Published: 09.12.2010
Updated: 13.01.2015

Haṃpanā and Karnatakan Jainism

Prof. Dr. Robert J. Zydenbos

I first met Hampa Nagarajaiah in the early 1980s, at a time when hardly anyone outside India took an interest in Jaina studies, especially not through the medium of Kannada, a language whose significance went practically unrecognized. Now, slowly, Jainism is being rediscovered by the academic community outside India as an alternative voice from India's past, a necessary corrective after roughly two centuries in which smārta brahminical Hindu sources dominated international scholarly discourse about Indian history. Unlike Buddhism, which became extinct in India a thousand years ago, Jainism continued as a living tradition till today and has been of considerable philosophical, religious and other cultural influence on the rest of Indian society. Similarly, the importance of Karnataka and Kannada is gradually being realized by growing numbers of scholars, and the Indian government has officially declared Kannada a classical language. At such a juncture, it is befitting that Hampasandra Padmanabhaiah Nagarajaiah and his work are honoured by means of the present Festschrift.

To the Kannada-reading public, 'Haṃpanā', as Nagarajaiah is popularly known, is one of the best-known scholars of Kannada and Jainism of his generation. Much of his academic activity has gone unnoticed by the academic community outside Karnataka, simply on account of the language barrier: in spite of the immense richness both of modern scholarly secondary as well as of centuries of primary literature in Kannada, all this material has remained a largely unknown treasure. Haṃpanā has written remarkable monographs on topics in the fields of classical Kannada literature, epigraphy, architecture, linguistics, history and religion. One of his best-known works is Yakṣa-yakṣiyaru (1976), on the fascinating subject of gods and goddesses in Jaina mythology and popular worship. Another is his short monograph on the Yāpanīya saṃgha (1999), the third major tradition of Jainism besides the Digambara and Śvetāmbara, which many centuries ago merged with the Digambara denomination but has been of great historical importance for the development of Jainism as a whole. Very useful are also his studies of Hombuja, the kṣētra in central Karnataka that has not only played a role of immense importance in the history of Karnatakan Jainism but still today is the supra-regionally most important centre for the worship of the yakṣī Padmāvatī (Hoṃbuja śāsanagaḷu (with M.G. Manjunatha), 1997, about the inscriptions of Hombuja, and Sāṃtararu: oṃdu adhyayana, 1997, about the royal dynasty whose capital Hombuja was).

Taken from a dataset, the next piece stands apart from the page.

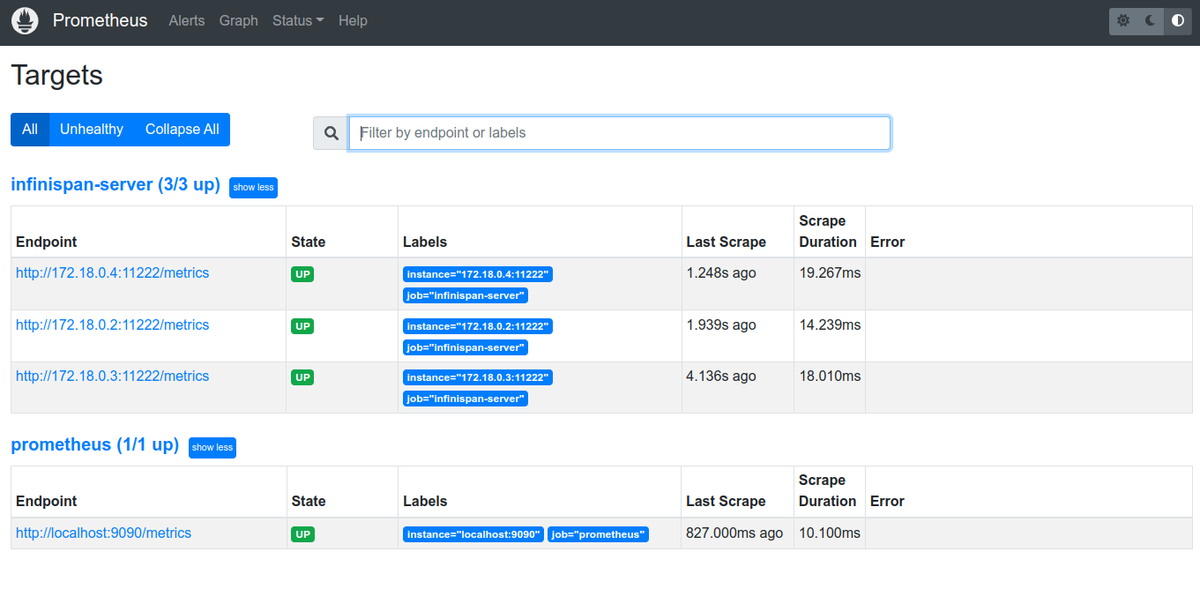Toggle the Unhealthy targets filter
Viewport: 1200px width, 589px height.
[91, 129]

During his long tenure as president of the Kannaḍa Sāhitya Pariṣattu, this venerable organization brought out many valuable editions of Old Kannada texts, Jaina and non-Jaina. Also the Sanskrit Mahāpurāṇa of Jinasena and Guṇabhadra was reissued, with its Kannada translation by the late Pt. A. Shanthiraja Sastry, for its seminal importance also for Jaina literature in Kannada, which benefitted many researchers in the field. Later Haṃpanā crossed linguistic boundaries with his edition of the Tattvārthasūtrānugata karṇāṭa laghuvṛtti (1994), an Old Kannada commentary on the best-known Jaina philosophical text in Sanskrit.

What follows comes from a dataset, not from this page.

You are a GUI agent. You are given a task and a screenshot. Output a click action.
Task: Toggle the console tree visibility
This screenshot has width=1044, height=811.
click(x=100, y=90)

In recent years Haṃpanā has ventured to present some of his findings to a larger audience through the medium of English. This is a double struggle, firstly with the medium of this foreign language, and secondly because the new target audience is largely unfamiliar with the richness of, and the state of knowledge in Karnatakan scholarly circles about, the materials that form the basis of Haṃpanā's work.

Haṃpanā was not my teacher in a formal sense, but he played a positive role in my own early career in Kannada studies by his encouraging attitude and his gladness to share information. On this occasion of Haṃpanā's 75th birthday, one naturally rejoices at seeing him still intellectually productive; we should hope that he will be among us for many more years to come, and that the younger generations of scholars will continue to have opportunities to benefit from his accumulated knowledge.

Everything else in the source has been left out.